TCM, 1:30 p.m. ET
Henry Fonda makes a wonderful President of the United States, and Larry Hagman an efficient yet very nervous interpreter, in this thrilling 1964 movie about a Cold War face-off gone to the most serious of extremes. Stanley Kubrick’s Dr. Strangelove mined this same subject for laughs, but Fail-Safe, directed by Sidney Lumet, was dead serious. And was, and still is, seriously dramatic.
Lifetime Movie Network, 8:00 p.m. ET
This isn’t a recommendation, really, because this made-for-TV movie isn’t very good. Alyssa Milano stars as Amy Fisher, the titular underage “Long Island Lolita,” and Jack Scalia plays Joey Buttafuoco, the older lover whose wife Amy shot, but not fatally. This 1993 CBS telemovie told things from Joey’s point of view – but what’s noteworthy, from my point of view, is that all three major broadcast networks took a crack at this same story at about the same time. NBC’s Amy Fisher: My Story took her side, and the best of them, ABC’s The Amy Fisher Story, played it objectively – and starred Drew Barrymore.
TCM, 8:00 p.m. ET
Vincente Minnelli directed this lavish 1953 movie musical, which stars Fred Astaire in the story of a Broadway hoofer whose latest stage vehicle gets hijacked by an absurdly pretentious director. It’s all just an excuse to go crazy, visually and otherwise, and when Astaire is dancing with Cyd Charisse, they do just that.
BBC America, 9:00 p.m.

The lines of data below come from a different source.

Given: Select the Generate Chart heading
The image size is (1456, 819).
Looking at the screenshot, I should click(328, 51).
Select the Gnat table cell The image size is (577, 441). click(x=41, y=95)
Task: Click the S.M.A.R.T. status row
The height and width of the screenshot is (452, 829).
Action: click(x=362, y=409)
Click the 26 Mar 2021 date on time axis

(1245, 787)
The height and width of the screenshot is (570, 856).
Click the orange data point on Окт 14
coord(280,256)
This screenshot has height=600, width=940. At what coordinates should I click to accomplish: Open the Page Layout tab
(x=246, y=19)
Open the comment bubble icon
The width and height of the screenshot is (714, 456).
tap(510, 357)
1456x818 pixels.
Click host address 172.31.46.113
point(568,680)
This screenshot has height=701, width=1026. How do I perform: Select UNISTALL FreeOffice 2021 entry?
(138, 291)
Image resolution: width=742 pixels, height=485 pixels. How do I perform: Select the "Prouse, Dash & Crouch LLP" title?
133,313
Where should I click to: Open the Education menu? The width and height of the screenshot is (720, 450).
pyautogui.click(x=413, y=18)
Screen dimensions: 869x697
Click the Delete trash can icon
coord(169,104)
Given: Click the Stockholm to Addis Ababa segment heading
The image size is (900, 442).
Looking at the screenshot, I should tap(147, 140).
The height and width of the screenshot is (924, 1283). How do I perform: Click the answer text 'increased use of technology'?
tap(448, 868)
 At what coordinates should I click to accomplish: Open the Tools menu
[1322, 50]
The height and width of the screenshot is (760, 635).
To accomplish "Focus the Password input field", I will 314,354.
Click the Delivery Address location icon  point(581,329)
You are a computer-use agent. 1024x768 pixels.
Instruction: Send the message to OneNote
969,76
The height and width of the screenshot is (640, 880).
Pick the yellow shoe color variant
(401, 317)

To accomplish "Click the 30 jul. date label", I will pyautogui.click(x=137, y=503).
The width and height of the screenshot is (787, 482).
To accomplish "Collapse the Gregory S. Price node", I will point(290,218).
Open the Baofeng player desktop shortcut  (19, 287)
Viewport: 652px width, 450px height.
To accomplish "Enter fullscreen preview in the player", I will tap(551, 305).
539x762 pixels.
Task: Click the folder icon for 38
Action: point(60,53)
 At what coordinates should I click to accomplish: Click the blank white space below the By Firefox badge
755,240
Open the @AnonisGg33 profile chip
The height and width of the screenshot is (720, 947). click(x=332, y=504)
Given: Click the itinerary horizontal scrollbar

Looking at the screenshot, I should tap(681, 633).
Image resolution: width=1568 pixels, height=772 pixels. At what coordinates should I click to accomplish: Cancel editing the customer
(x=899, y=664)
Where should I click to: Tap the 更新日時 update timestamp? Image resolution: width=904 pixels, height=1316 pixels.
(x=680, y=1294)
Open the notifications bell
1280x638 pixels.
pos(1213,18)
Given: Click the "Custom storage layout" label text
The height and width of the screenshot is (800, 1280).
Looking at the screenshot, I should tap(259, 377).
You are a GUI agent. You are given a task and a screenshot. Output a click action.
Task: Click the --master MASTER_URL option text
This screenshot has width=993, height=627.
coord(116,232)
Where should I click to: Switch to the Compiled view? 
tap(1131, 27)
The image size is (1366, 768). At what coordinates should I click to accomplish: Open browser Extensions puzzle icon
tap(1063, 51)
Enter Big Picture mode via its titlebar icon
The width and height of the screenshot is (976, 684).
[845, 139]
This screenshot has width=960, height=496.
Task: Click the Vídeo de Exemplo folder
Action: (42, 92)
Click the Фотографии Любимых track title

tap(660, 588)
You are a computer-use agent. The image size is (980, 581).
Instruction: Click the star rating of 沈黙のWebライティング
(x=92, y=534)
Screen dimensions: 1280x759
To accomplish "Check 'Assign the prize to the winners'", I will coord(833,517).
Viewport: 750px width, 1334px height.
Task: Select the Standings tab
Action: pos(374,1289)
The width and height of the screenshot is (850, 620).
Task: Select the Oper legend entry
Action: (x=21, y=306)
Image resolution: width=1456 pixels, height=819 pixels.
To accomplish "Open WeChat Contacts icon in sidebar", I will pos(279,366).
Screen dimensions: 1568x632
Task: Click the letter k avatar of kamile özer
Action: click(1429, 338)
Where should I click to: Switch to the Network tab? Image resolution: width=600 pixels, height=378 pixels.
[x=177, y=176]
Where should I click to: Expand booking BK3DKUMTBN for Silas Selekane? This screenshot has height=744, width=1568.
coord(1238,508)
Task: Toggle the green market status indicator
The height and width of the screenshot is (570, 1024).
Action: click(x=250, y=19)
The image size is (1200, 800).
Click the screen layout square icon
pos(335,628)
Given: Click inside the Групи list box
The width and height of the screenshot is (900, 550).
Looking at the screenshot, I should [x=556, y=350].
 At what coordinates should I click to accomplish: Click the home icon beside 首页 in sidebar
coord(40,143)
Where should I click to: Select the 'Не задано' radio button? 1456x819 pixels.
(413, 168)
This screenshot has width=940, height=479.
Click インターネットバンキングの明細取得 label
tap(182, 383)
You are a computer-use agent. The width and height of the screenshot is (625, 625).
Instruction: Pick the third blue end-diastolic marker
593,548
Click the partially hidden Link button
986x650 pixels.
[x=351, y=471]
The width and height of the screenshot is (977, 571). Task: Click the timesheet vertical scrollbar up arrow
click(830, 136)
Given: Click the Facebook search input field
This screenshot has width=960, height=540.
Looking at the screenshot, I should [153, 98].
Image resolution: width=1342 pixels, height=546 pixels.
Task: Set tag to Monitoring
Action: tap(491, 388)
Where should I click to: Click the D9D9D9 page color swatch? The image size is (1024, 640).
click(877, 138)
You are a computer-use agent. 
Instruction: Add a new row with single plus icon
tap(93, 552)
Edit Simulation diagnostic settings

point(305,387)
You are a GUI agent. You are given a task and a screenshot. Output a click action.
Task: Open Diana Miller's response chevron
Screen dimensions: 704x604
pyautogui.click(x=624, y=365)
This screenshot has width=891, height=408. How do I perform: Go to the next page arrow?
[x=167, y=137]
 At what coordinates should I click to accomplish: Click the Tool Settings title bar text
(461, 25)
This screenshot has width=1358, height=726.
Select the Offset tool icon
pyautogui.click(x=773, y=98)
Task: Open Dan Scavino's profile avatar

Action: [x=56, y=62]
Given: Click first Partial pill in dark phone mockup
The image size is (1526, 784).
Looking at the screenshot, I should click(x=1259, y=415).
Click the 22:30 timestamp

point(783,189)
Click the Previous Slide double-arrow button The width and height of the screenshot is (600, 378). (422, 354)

ET
SEASON PREMIERE: The Daleks, the oldest adversaries in the Doctor Who firmament, are back again, as is the good Doctor. Just in time, to get September started in style. Matt Smith stars.
Comedy Central, 10:38 p.m. ET
If you have come to fully accept Jeff Daniels as the very intelligent Will McAvoy in HBO’s The Newsroom, which just concluded its first season, revisit this 1994 Farrelly Brothers comedy, to watch him keep up with Jim Carrey in the acting stupid department. And, in this case at least, that’s acting stupid, not stupid acting.